= TASK =
Would you restate, word for word, only the lines starting at the one with "The height and" and ending with the final line of the entries below? Pictures stay out.
AVAILABLE DATA Block Start
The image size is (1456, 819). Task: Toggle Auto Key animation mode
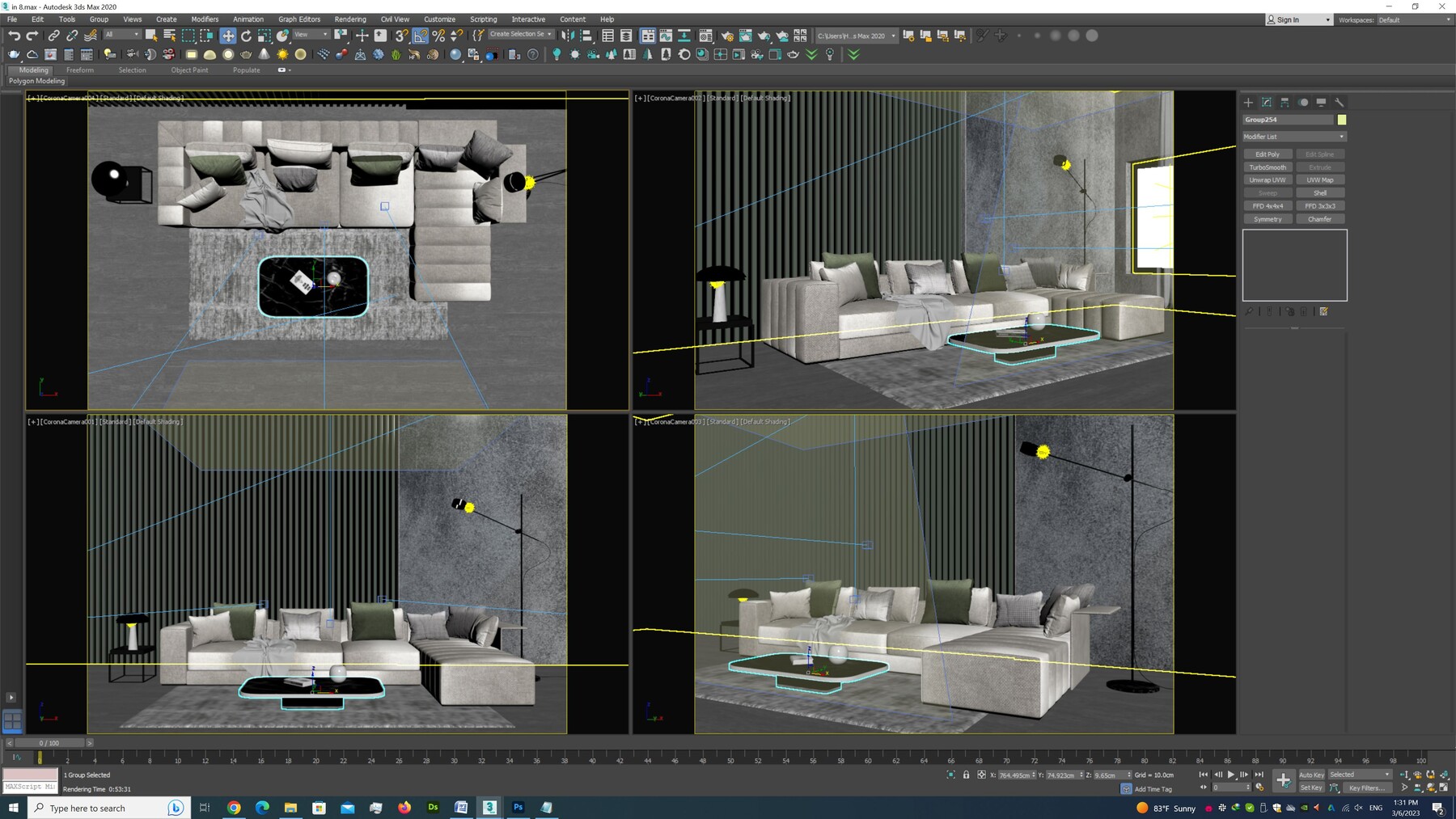point(1311,775)
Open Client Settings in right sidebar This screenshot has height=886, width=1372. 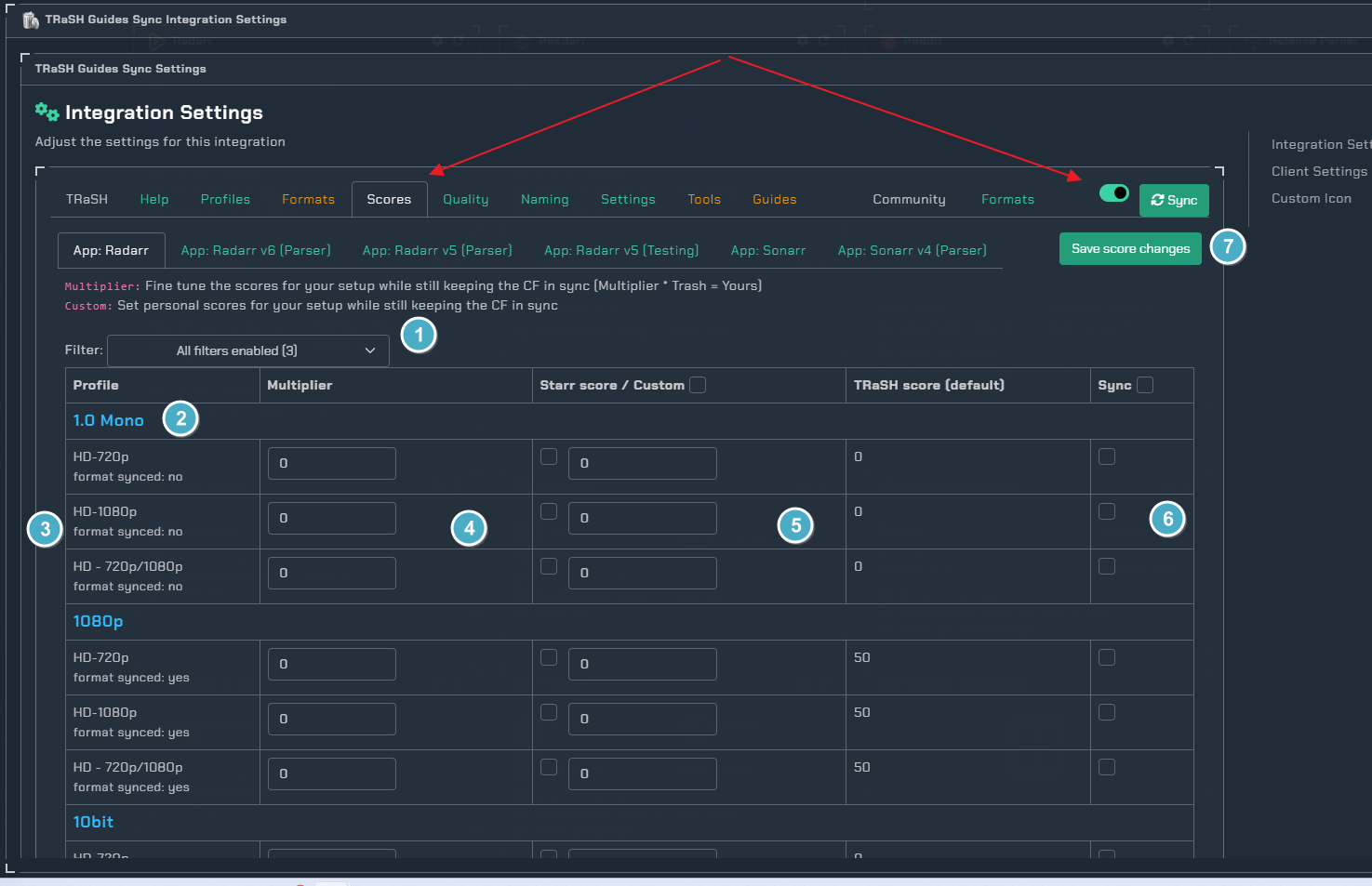coord(1319,171)
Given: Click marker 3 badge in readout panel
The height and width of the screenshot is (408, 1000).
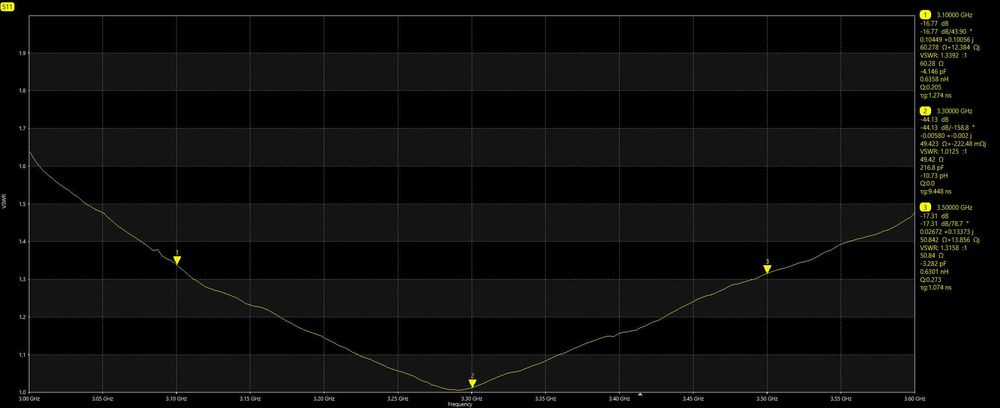Looking at the screenshot, I should (x=925, y=207).
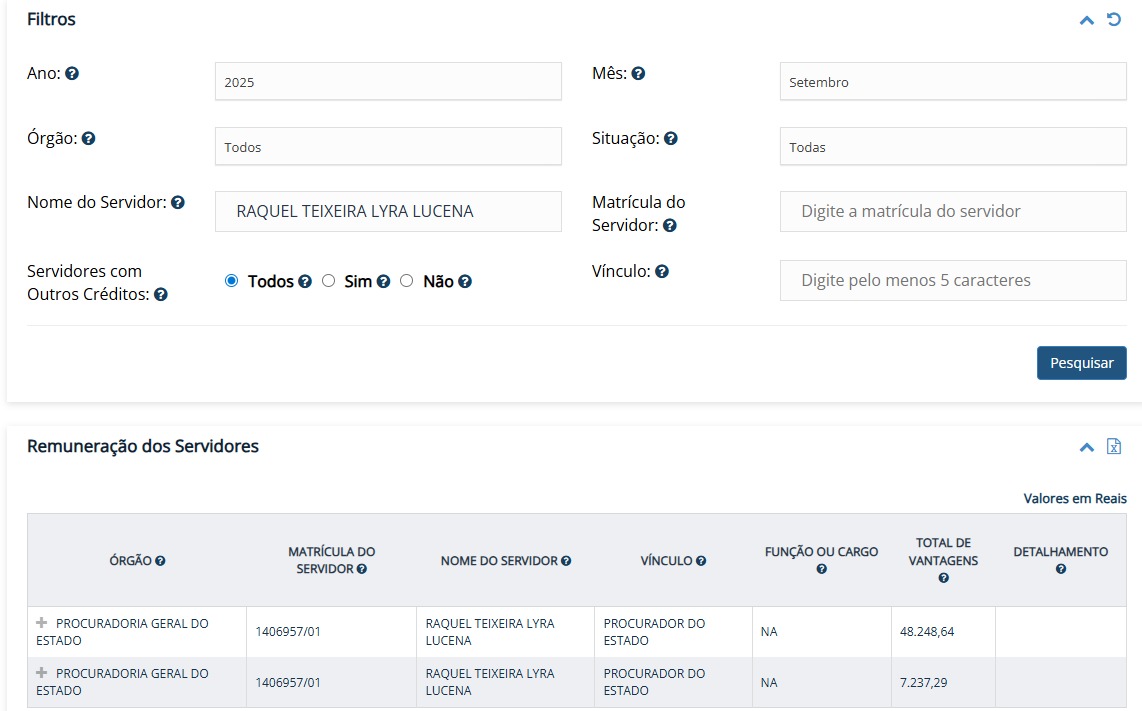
AVAILABLE DATA Block End
= TASK OUTPUT =
The height and width of the screenshot is (408, 1000).
Looking at the screenshot, I should (x=925, y=207).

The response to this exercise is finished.